Inter-state racket behind OSSC fiasco

Then the investigating team searched and came across half burnt question papers which matched with the original ones.
Representational image. (Express Illustrations)
Representational image. (Express Illustrations)

BHUBANESWAR: In a significant breakthrough, the Balasore police have stumbled upon an organised racket behind the question paper leak of JE (Mains) and CGL examinations conducted by the Odisha Staff Selection Commission (OSSC).

Sources said the nine accused - four each from Bihar and Odisha and one from Andhra Pradesh - are part of a professional group that was behind the OSSC question paper leak and subsequent exploitation of job aspirants.

Although initially, the accused had tried to hoodwink the cops by insisting they had supplied practice papers to the aspirants, the Balasore police team dug deeper and found more links after individually questioning the job aspirants.

When they cross-checked the statements of the accused with that of the aspirants, the versions were mismatched. Then the investigating team searched and came across half-burnt question papers which matched the original ones. This led to the cancellation of the examination.

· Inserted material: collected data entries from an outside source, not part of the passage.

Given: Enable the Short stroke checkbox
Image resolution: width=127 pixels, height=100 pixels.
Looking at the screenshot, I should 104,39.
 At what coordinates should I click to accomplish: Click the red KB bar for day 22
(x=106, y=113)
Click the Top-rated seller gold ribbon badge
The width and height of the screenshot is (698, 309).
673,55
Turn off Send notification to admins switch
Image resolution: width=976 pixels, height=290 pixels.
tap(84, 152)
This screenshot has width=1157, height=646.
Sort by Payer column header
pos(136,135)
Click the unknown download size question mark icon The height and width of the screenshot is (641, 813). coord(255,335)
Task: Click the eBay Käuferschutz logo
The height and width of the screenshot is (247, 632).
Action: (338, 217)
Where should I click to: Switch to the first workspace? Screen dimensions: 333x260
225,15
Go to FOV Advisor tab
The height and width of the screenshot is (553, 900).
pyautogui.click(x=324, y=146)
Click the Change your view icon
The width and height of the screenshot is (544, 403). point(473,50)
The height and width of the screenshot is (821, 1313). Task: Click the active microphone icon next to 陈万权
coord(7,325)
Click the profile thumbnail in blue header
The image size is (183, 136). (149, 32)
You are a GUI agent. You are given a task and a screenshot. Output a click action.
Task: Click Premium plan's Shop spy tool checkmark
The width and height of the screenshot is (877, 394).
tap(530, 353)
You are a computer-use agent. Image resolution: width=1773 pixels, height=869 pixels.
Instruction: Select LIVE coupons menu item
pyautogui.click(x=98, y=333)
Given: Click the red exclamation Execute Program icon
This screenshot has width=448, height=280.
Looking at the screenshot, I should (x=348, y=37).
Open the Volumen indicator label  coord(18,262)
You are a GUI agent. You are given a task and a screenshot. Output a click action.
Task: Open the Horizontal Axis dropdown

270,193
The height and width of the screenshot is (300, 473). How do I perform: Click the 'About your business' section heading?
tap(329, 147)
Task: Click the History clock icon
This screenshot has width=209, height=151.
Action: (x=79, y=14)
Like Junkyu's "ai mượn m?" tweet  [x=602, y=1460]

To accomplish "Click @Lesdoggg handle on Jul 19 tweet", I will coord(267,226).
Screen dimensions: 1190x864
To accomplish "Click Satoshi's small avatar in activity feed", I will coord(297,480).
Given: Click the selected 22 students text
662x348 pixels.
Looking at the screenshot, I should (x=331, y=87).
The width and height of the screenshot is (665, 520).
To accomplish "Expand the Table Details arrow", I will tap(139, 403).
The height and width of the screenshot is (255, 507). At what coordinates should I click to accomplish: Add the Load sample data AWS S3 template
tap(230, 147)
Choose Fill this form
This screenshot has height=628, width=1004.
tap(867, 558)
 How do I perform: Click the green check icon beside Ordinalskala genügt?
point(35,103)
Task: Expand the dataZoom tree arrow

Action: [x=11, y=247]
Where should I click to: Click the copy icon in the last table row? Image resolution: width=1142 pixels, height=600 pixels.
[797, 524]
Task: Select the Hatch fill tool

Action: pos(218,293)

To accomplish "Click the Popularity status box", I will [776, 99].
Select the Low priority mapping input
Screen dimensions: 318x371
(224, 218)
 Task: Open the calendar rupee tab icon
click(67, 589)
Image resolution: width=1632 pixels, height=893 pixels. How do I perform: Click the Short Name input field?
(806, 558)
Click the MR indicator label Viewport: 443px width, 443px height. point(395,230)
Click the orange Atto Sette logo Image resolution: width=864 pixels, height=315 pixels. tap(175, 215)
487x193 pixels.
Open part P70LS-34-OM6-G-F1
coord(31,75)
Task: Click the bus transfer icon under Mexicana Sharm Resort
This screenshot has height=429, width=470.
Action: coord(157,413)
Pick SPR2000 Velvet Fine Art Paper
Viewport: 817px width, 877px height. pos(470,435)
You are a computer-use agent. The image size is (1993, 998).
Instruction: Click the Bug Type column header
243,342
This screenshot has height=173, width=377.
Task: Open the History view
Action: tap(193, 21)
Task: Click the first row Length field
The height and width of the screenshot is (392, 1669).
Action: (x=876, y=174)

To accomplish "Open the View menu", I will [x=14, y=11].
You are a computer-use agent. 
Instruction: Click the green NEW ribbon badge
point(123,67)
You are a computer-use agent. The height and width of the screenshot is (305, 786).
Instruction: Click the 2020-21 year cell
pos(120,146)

Preliminary investigation revealed the OSSC question paper leak may have links with similar incidents in Madhya Pradesh, Bihar and Delhi. The Bihar state commission had cancelled the first phase of the recruitment exam on December 26 last year following a report submitted by the Bihar Police’s economic offences unit on the question paper leak.

Sources said the racket used a modus operandi under which they kept track of the aspirants. The rackets are known to target a small group of aspirants so as not to raise alarm, carry out their operation smoothly and make a fortune out of it.

In the Balasore case, they had demanded Rs 18 lakh from each candidate and kept their important documents as a mortgage.“It is easy to make a huge amount of money if everything goes as planned. In this case, the plan was to hold on to the certificates of aspirants and let them take the examination which, however, was foiled by police,” said the sources.

With only a small set of candidates becoming the beneficiaries, the entire examination looks very normal and democratic while it becomes a win-win situation for the racket members as well as the aspirants, the sources said.  

In the current case, police had tipped off on the possibility of unfair means in the examination and a team of Sahadevkhunta police intercepted the accused after they received information on the aspirants coming in a bus and two cars to a hotel on the Odisha-West Bengal border.    

“The leakage may have happened at the printing press where the question papers were printed. Six more persons in connection with the case are being interrogated. We are at the fag end of the investigation,” said a police official.  

Sources said such rackets keep track of all such examinations and the ones conducted by the staff selection commission of different states are their targets given the loopholes in the system and laxity on the part of the agencies entrusted with the job.